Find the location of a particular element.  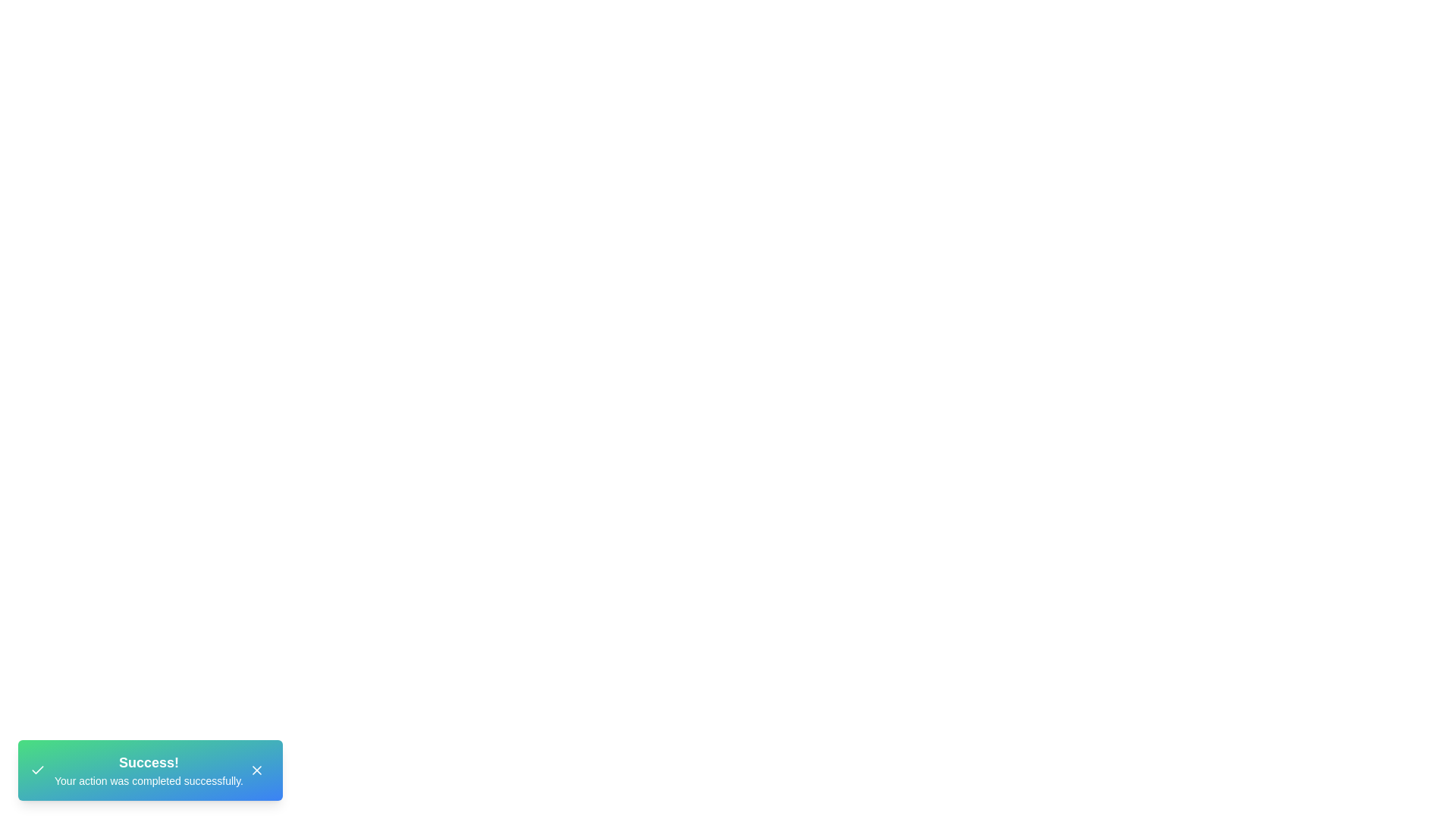

the close button to dismiss the snackbar is located at coordinates (257, 770).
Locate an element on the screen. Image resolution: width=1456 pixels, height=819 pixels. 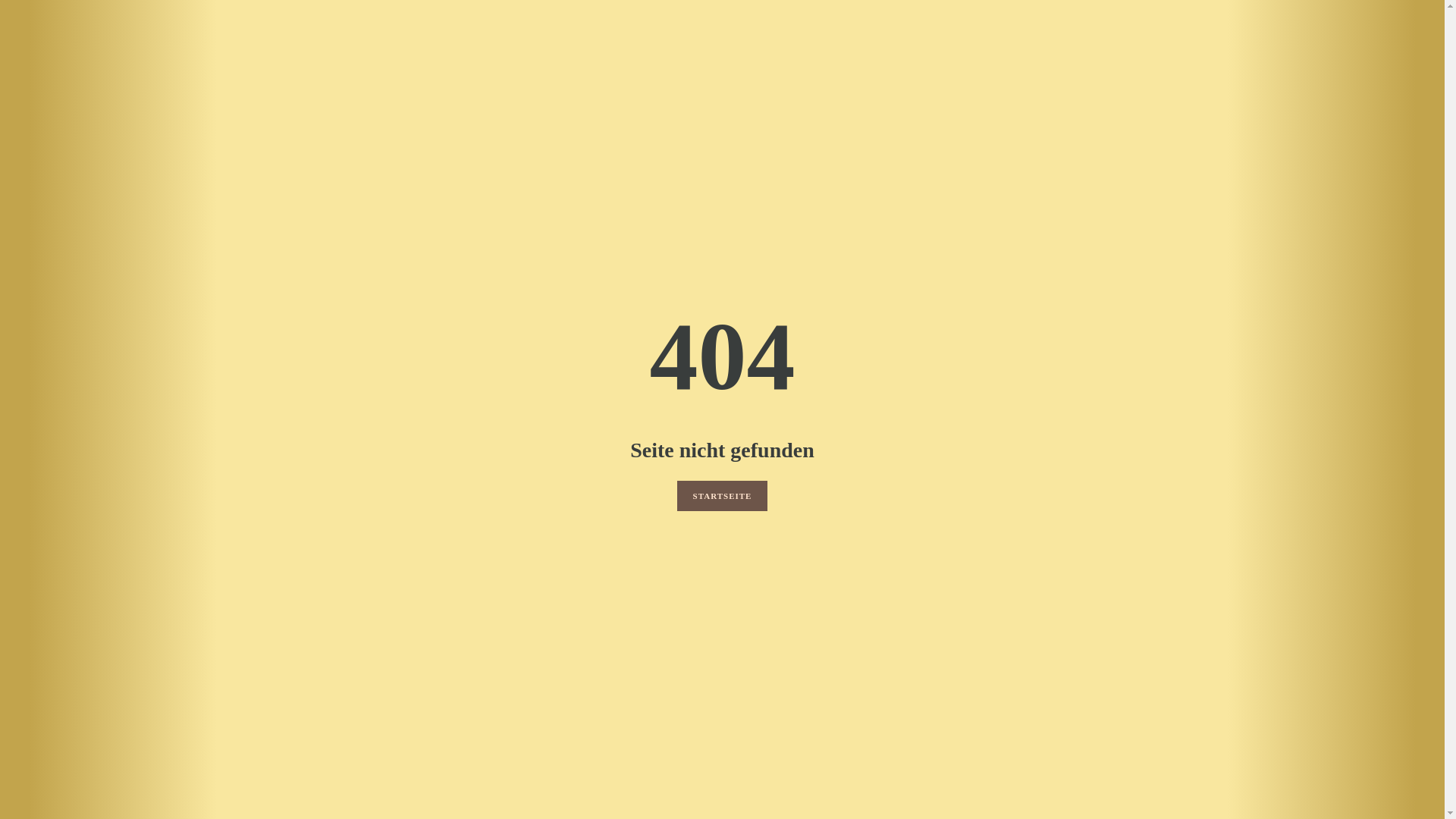
'STARTSEITE' is located at coordinates (676, 496).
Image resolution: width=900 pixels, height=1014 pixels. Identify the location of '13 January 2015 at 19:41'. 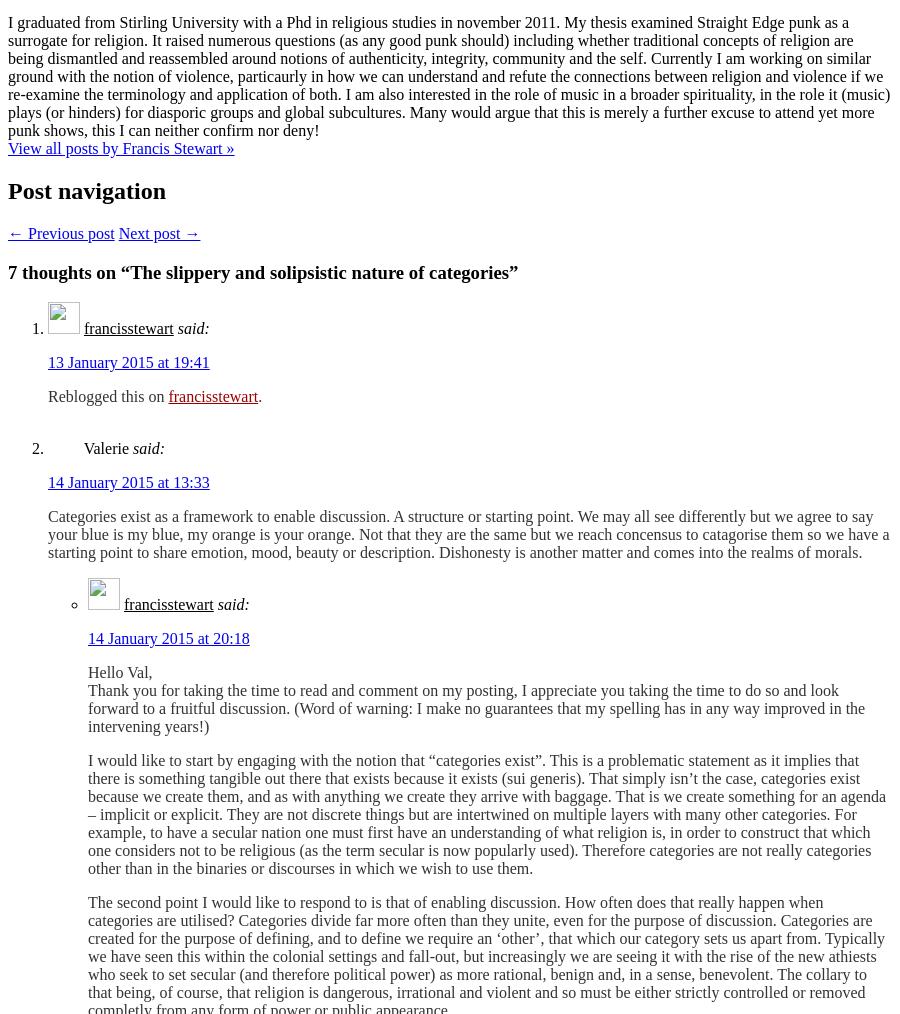
(128, 361).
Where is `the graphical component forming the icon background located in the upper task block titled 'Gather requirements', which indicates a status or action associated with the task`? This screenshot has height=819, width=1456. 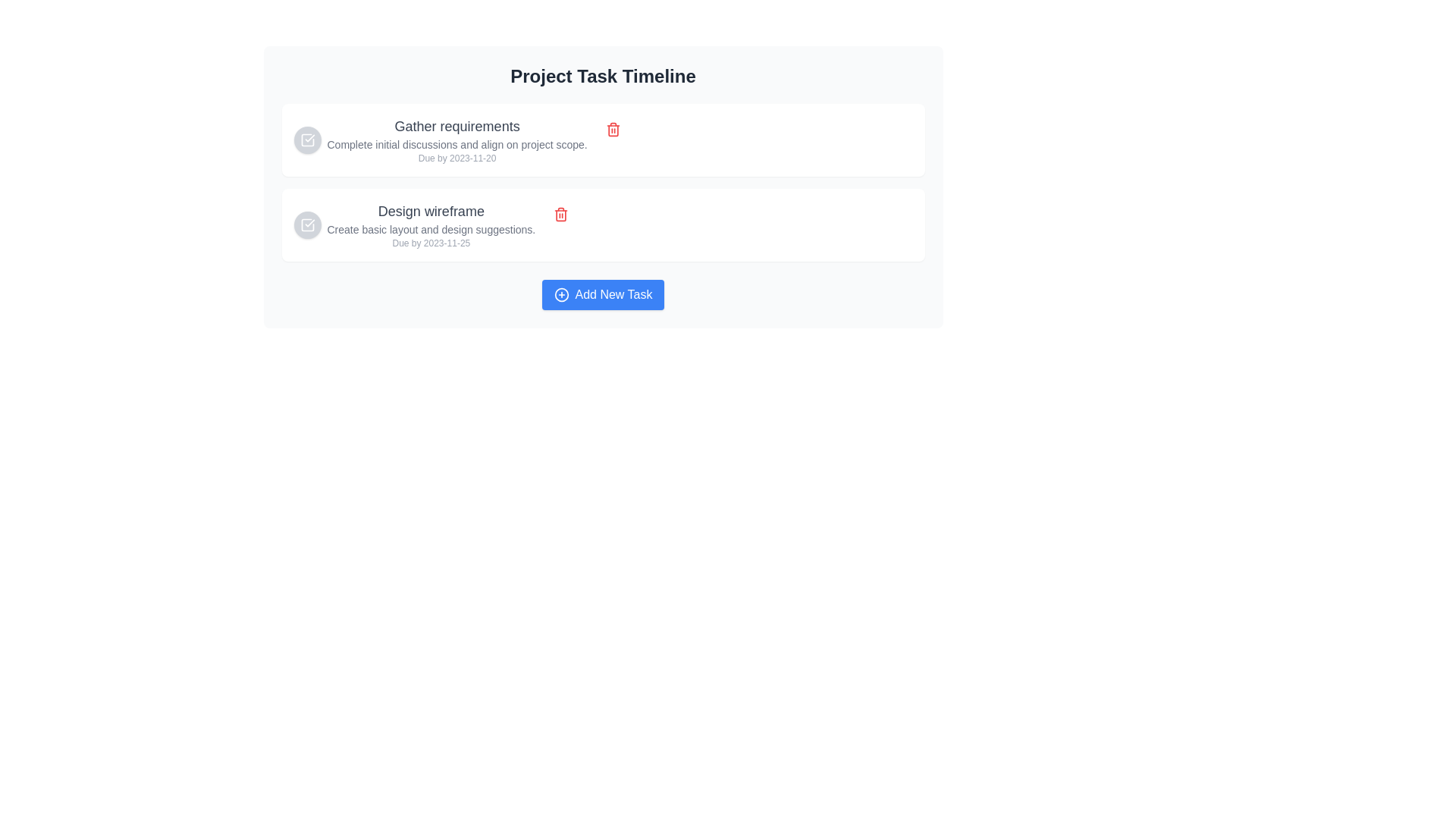 the graphical component forming the icon background located in the upper task block titled 'Gather requirements', which indicates a status or action associated with the task is located at coordinates (306, 140).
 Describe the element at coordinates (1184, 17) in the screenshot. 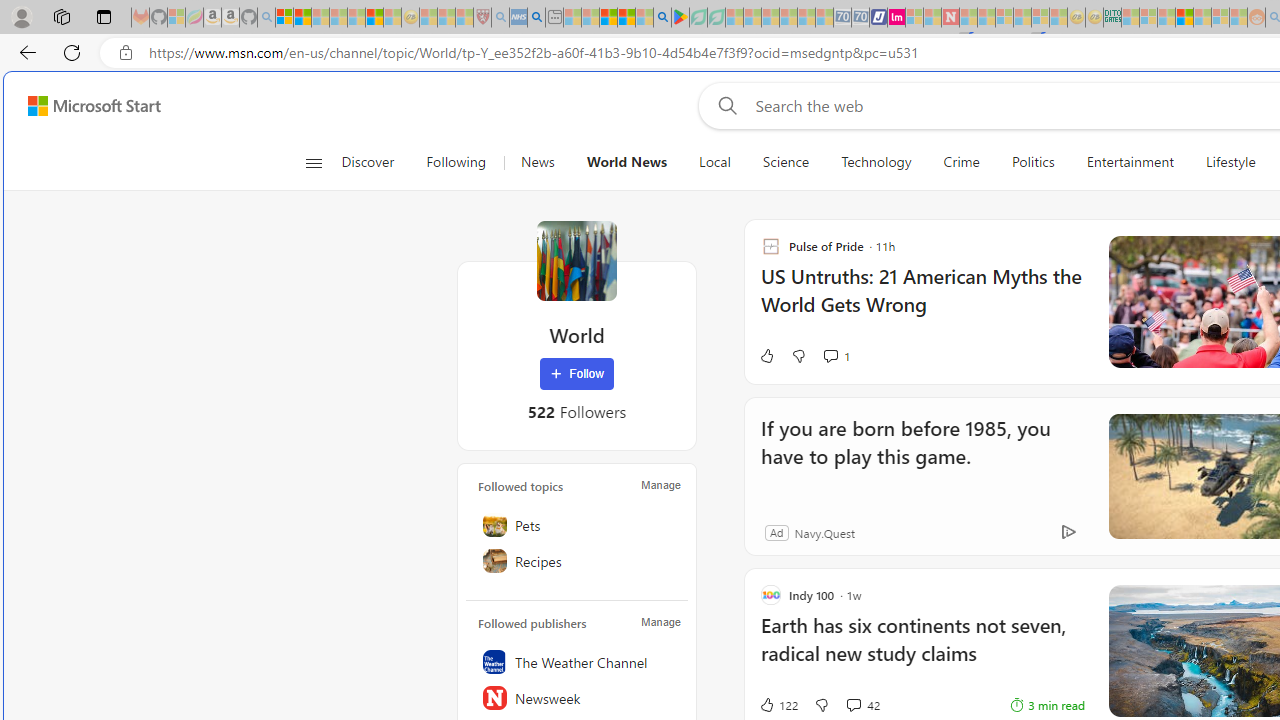

I see `'Expert Portfolios'` at that location.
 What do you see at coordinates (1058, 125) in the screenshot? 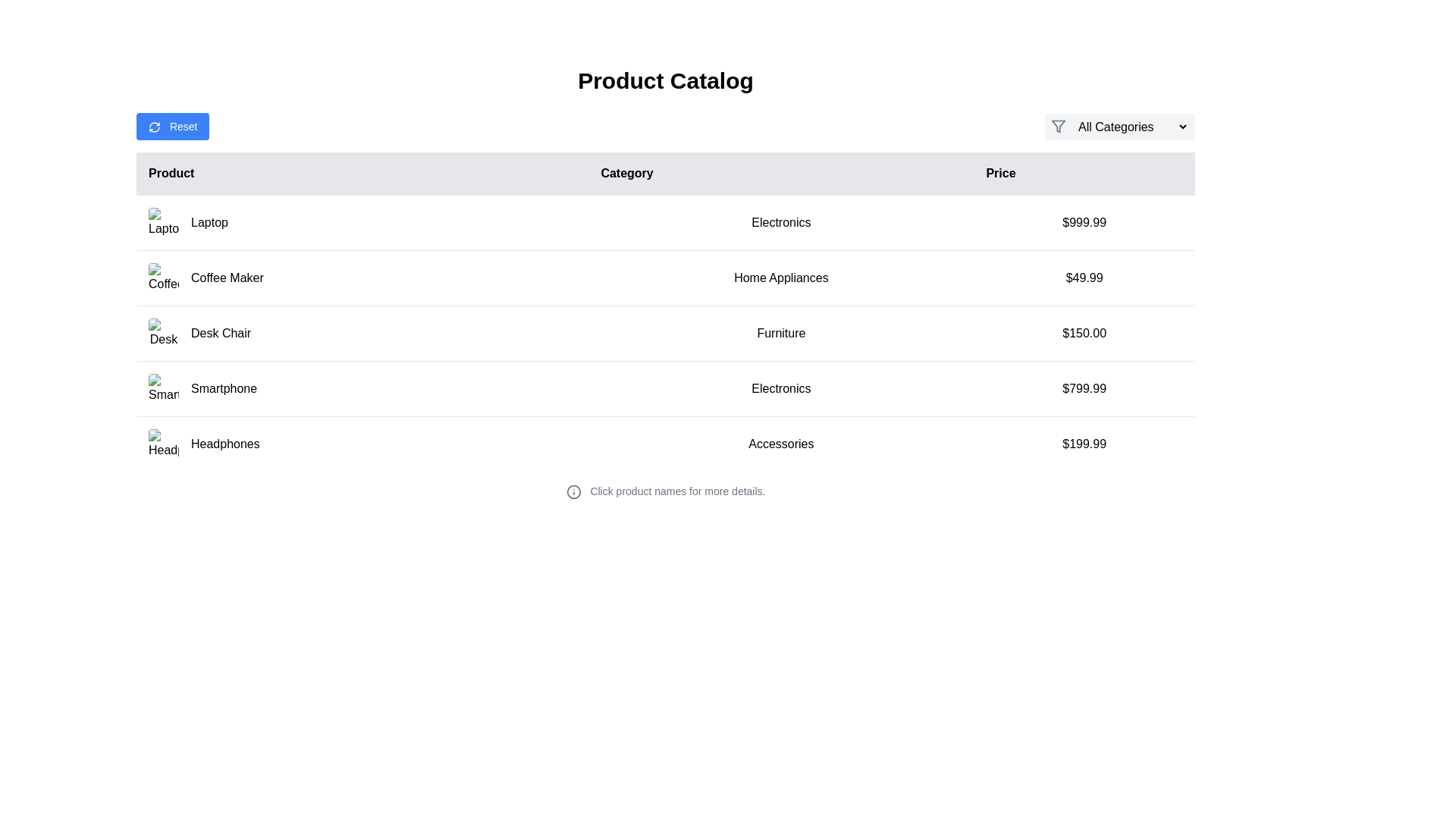
I see `the funnel icon located to the left of the 'All Categories' dropdown to trigger a tooltip or highlight effect` at bounding box center [1058, 125].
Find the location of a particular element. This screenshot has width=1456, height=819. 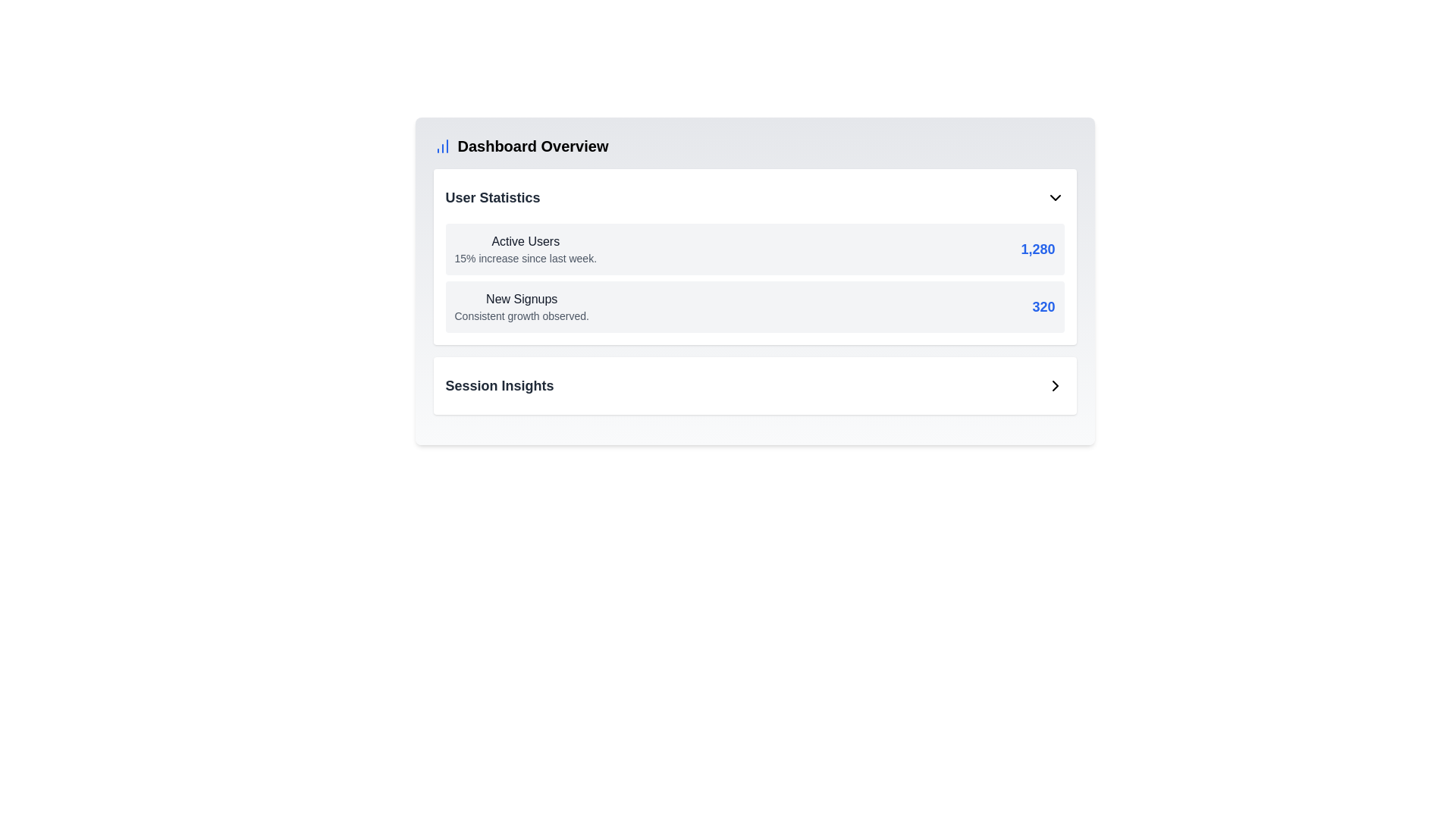

the Chevron icon located on the far right of the row containing the 'Session Insights' label is located at coordinates (1054, 385).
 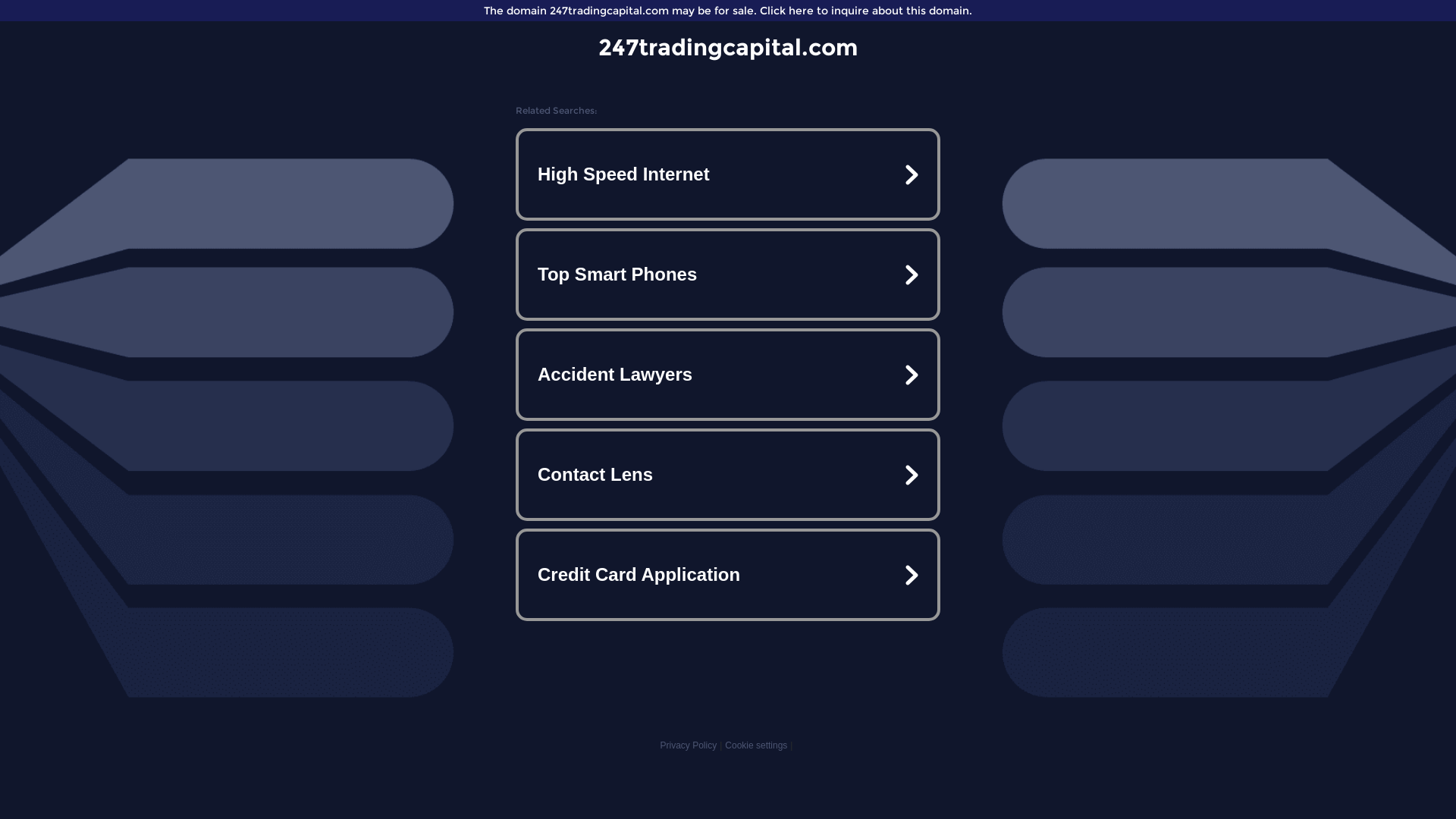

· · ·

» What the task asks: Turn the entries, from their very first line through the line containing "(128, 361)." (including both), into a JSON list of strings with one string per line, skipping blank lines. Leave the pictures out.

» Answer to the problem:
[
  "Find the location of a particular element.  ",
  "the close button to dismiss the snackbar is located at coordinates (257, 770).",
  "Locate an element on the screen. Image resolution: width=1456 pixels, height=819 pixels. ",
  "'STARTSEITE' is located at coordinates (676, 496).",
  "Image resolution: width=900 pixels, height=1014 pixels. Identify the location of '13 January 2015 at 19:41'. ",
  "(128, 361)."
]